Sunday, January 15, 2012

Are you an encouraging critic?

When I was in high school, my absolute FAVORITE thing to do in my advanced English class was to write essays. I loved writing about topics given to me by the teacher that were meant to challenge and inspire. I often heard my peers complain, "We have to write a 1500 word WHAT?". I never, ever counted my words to see how much more I had left to write. I loved it!
I know, I'm weird.

However, there was another element to writing essays that I treasured. It didn't happen all that often, but I really looked forward to the times where our teachers would add, "After your first draft is written, you will exchange essays with the person next to you for Peer Review...". Fantastic! That meant someone who was experiencing the same things in life that I was experiencing, who shared the same feelings that I felt, who could easily give me good pointers because they themselves knew ME, would be critiquing my essay. Yes!

When I was given an essay to review, I tried my best to be encouraging. Even if I could barely understand what was written, I went ahead and gave them the pointers I felt they'd need to get a better grade. Sometimes, I got great feedback, and sometimes I got none. It didn't matter. I loved it all the same.

There was one time, though, where a very intelligent girl (the Valedictorian-type who went on to get several degrees from several Ivy leagues before her 30th birthday) probably ran her red pen totally dry on one of my essays. She ripped that thing apart, and had nothing good to say in the end. Instead of leaving me encouraged and motivated, she left me feeling self conscious, worthless, and stupid.

I am now a part of a critique group with four other INCREDIBLE women. We meet once a month, usually in places that stay open until 9pm- Panera, Starbucks, Whole Foods, etc.

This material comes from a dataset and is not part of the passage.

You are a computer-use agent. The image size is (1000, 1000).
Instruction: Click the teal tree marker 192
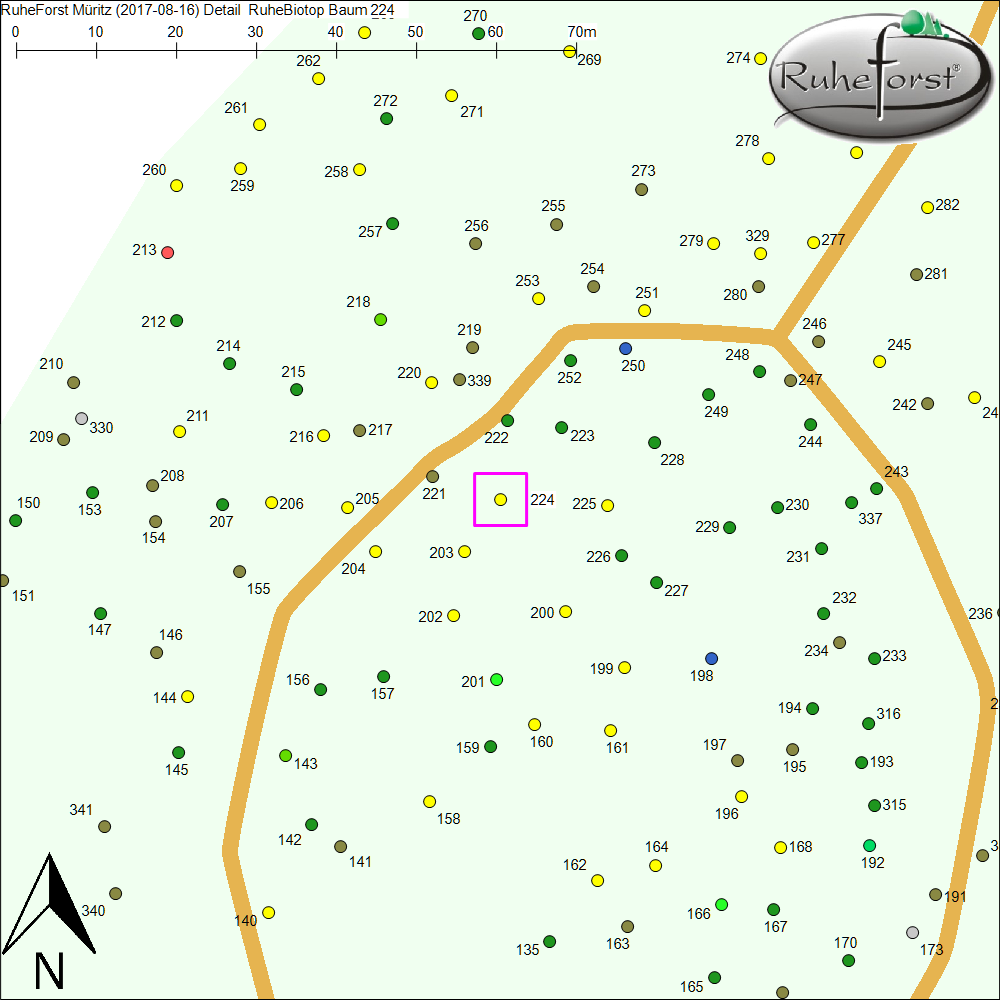point(870,846)
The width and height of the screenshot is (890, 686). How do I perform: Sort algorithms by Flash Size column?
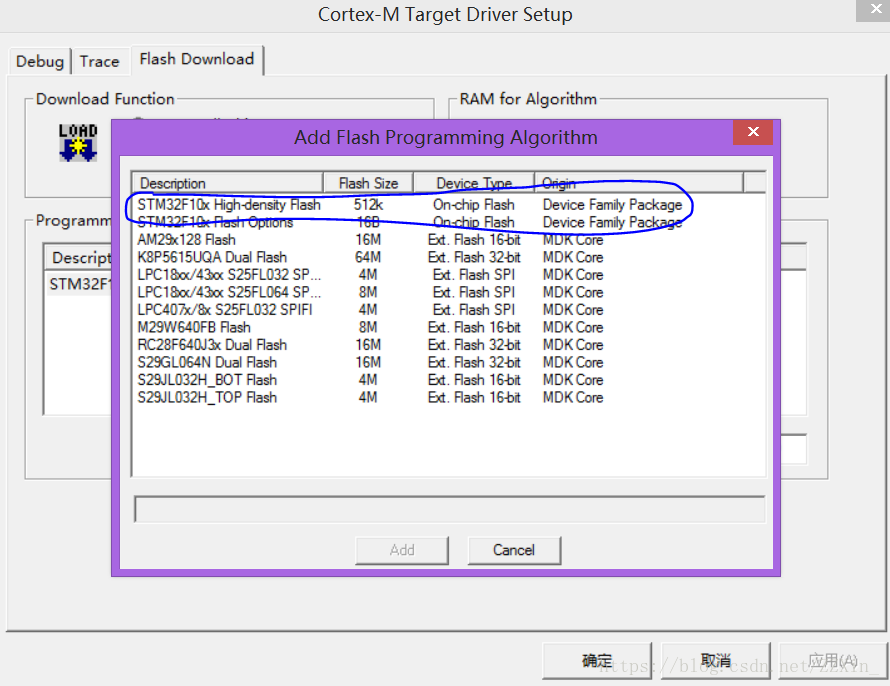tap(367, 182)
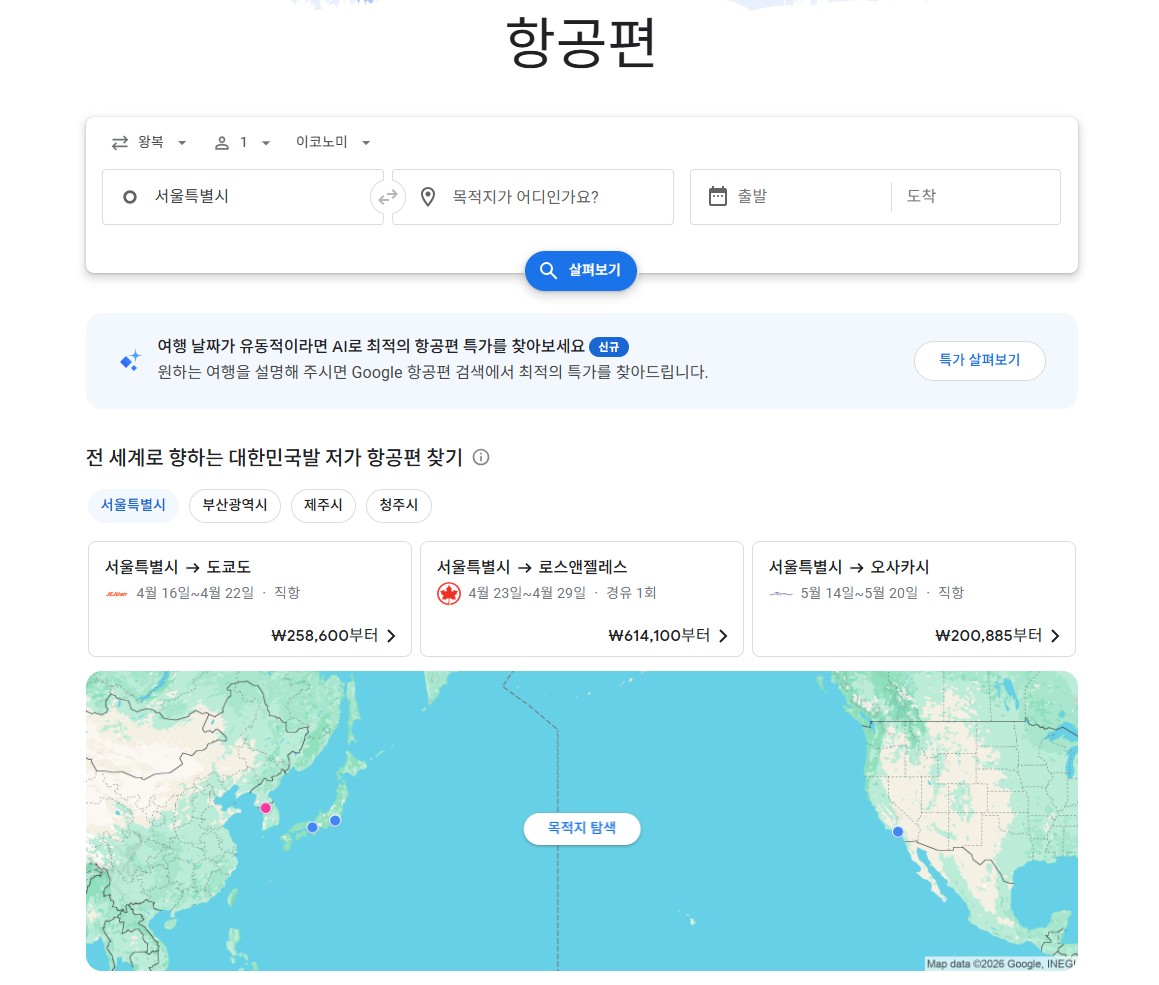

We like to submit our manuscripts to one another the Friday before we meet, so that way we can bring our opinions to the table after each manuscript is read aloud. I just joined the group in the fall of 2011, and let me tell you, I. Was. TERRIFIED. I just knew they were all these snooty, refined, perfect women who had their junk together, and had ALL been published. I came to my first meeting expecting my manuscript to be painted in red... four different times.

Know what I was met with instead? Kindness. Encouragement. Love. And truthfully? I have gotten nothing less with each meeting. They are uplifting. No snootiness, no perfection, and believe me, they'd all be the last to say that they have their junk together! I've learned a lot, and have left each meeting with a different feeling. Once I left feeling like I had finally done it! Once I left feeling confused. Once, I even left discouraged. But I can assure you, it wasn't because of what they said.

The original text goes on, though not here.